WORK ITEM –
Search the listing for "heading" and copy every line where it appears.

ENTRIES PROVIDED –

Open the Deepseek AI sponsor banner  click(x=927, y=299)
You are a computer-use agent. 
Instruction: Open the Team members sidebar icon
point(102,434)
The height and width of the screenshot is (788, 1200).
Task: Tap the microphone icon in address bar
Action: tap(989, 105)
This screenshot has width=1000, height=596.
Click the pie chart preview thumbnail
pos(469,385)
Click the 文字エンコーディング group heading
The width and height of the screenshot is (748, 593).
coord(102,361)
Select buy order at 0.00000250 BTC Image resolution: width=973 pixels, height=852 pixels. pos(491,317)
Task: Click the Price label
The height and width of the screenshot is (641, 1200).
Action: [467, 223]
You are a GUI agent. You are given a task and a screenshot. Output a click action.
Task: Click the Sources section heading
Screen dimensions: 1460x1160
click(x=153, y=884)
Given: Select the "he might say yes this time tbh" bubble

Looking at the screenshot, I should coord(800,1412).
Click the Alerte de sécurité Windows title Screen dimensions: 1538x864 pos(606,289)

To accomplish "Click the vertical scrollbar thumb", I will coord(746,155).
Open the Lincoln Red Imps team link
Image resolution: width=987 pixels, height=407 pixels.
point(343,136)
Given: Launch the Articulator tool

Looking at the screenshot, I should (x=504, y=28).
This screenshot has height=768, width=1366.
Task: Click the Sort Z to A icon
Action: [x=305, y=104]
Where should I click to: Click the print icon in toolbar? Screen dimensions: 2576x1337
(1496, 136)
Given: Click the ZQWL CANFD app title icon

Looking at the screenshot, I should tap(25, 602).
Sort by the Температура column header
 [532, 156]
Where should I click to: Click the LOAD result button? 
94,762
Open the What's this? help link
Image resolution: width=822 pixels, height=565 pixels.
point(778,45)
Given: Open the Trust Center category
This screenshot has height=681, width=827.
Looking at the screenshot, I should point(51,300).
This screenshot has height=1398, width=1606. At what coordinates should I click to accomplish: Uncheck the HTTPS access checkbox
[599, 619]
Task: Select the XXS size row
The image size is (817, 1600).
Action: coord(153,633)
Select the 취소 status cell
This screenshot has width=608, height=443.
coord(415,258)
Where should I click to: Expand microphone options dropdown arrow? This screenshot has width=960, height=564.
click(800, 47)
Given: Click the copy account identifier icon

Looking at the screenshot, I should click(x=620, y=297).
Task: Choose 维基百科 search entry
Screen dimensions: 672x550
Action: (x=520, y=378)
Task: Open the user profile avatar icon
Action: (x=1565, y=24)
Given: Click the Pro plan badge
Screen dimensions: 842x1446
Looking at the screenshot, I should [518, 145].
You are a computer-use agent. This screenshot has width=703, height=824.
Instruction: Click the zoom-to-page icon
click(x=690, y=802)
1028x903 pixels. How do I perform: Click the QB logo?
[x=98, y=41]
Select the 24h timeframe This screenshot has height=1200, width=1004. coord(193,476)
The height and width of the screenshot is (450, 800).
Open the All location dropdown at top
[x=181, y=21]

COMPLETED TASK –
Click the 文字エンコーディング group heading
Task: Click the Sources section heading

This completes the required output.